◆ **Action item**:
An exact copy is the goal: every line from the one containing "FAQ (486, 100)" to the end of the material below, pictures excluded.

[Start of section]

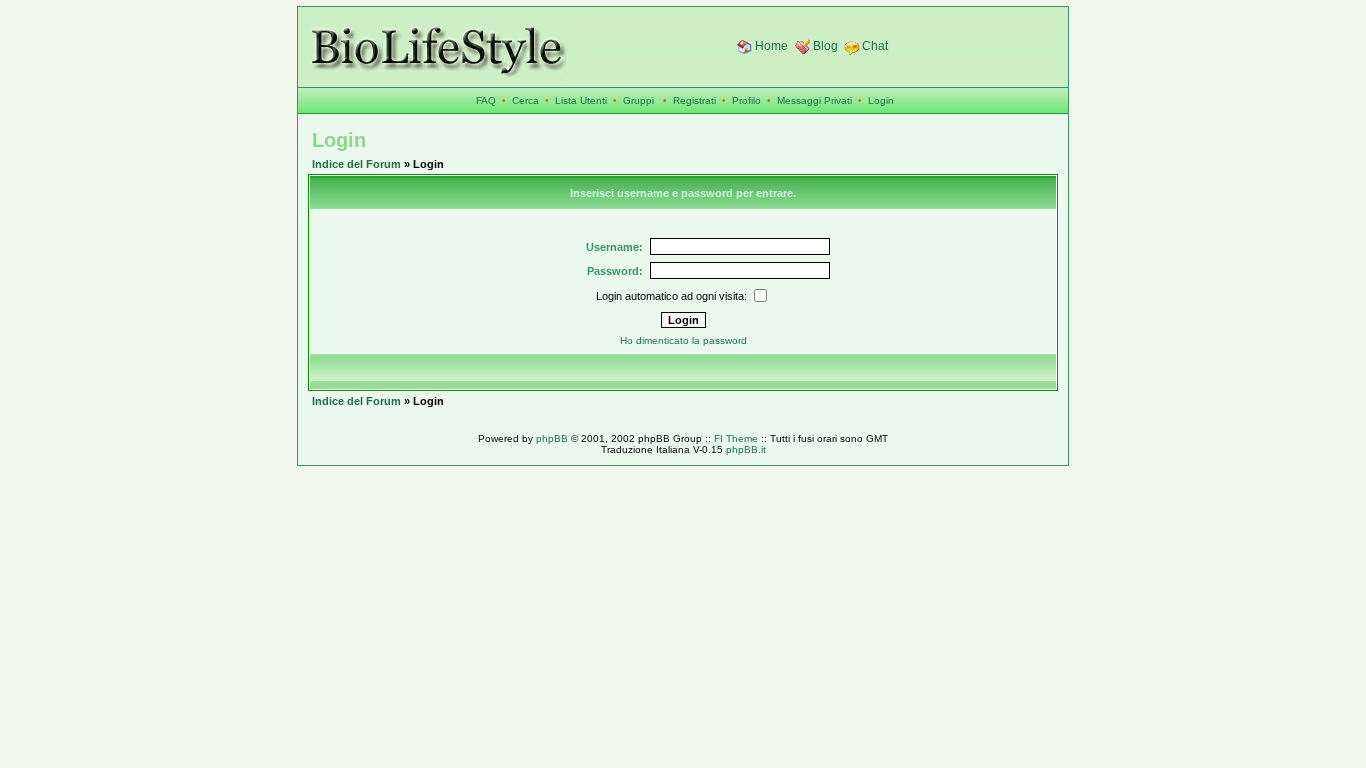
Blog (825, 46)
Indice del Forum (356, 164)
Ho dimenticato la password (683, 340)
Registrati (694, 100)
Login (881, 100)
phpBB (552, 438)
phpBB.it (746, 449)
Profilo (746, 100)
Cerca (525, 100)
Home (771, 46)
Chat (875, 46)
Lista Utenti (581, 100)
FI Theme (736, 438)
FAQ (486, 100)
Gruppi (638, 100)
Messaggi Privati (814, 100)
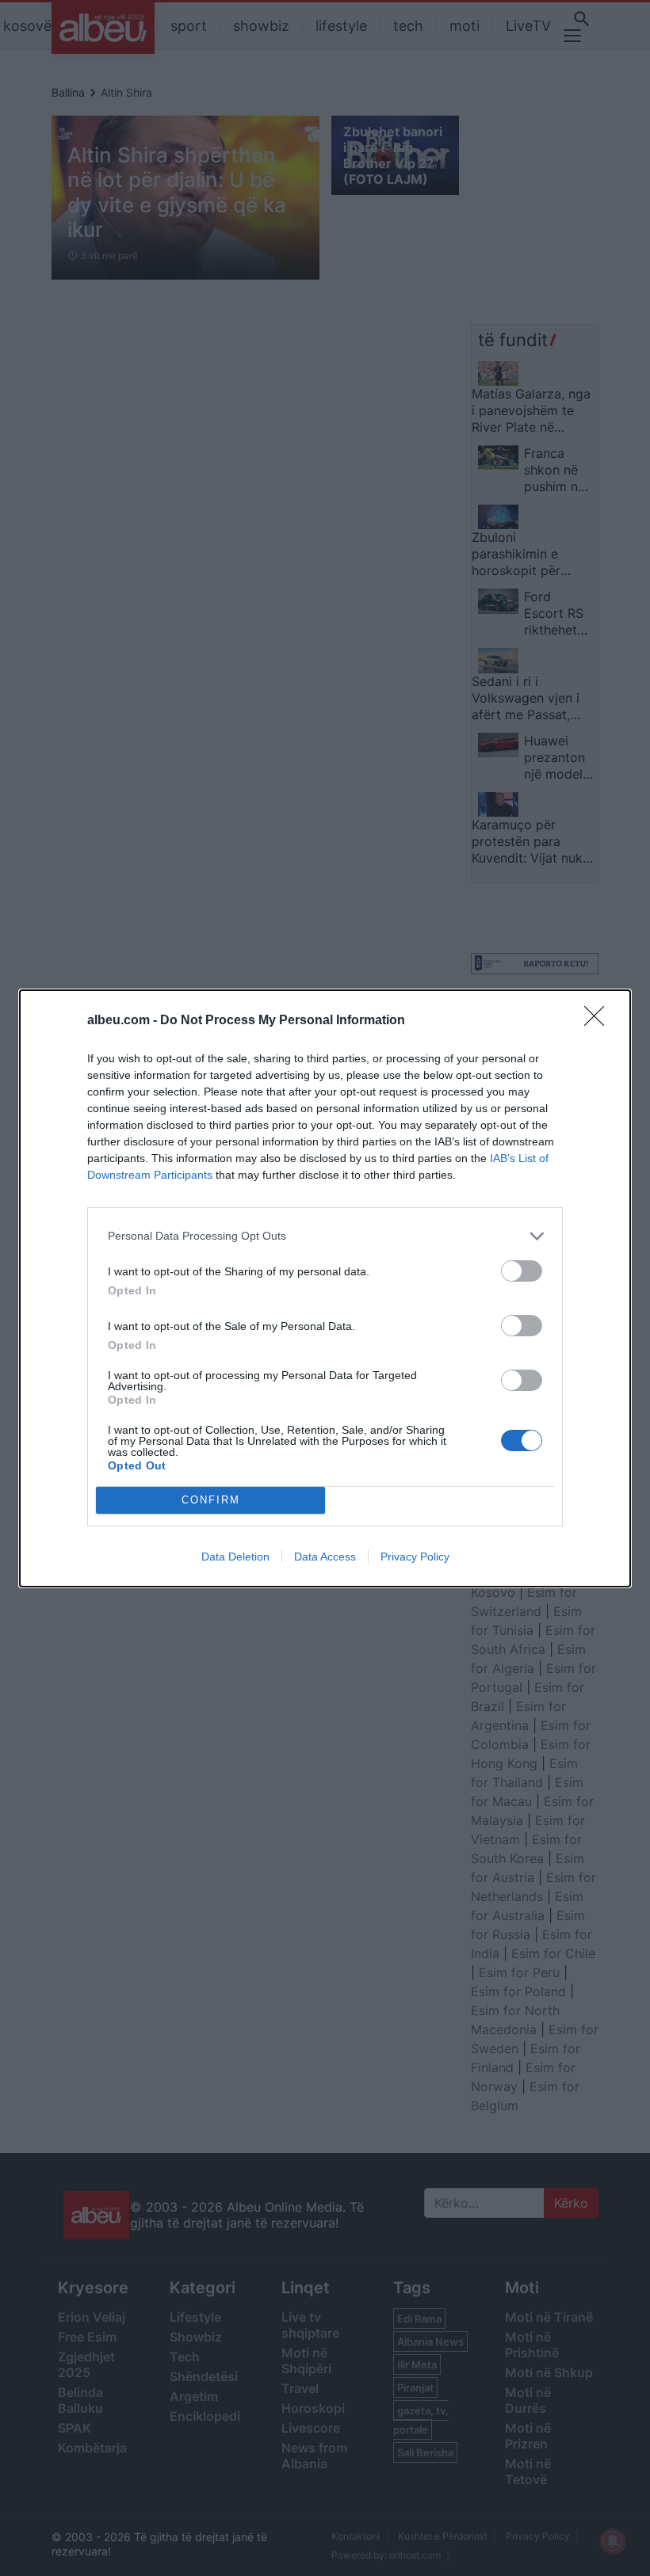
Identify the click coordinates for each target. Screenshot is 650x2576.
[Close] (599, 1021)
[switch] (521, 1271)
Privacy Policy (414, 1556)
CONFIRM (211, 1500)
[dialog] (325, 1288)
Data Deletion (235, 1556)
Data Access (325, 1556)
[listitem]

[End of section]

◆ **Solution to the exercise**:
FAQ (486, 100)
Gruppi (638, 100)
Messaggi Privati (814, 100)
Identify the click coordinates for each target. Screenshot is 650x2576.
[Close] (599, 1021)
[switch] (521, 1271)
Privacy Policy (414, 1556)
CONFIRM (211, 1500)
[dialog] (325, 1288)
Data Deletion (235, 1556)
Data Access (325, 1556)
[listitem]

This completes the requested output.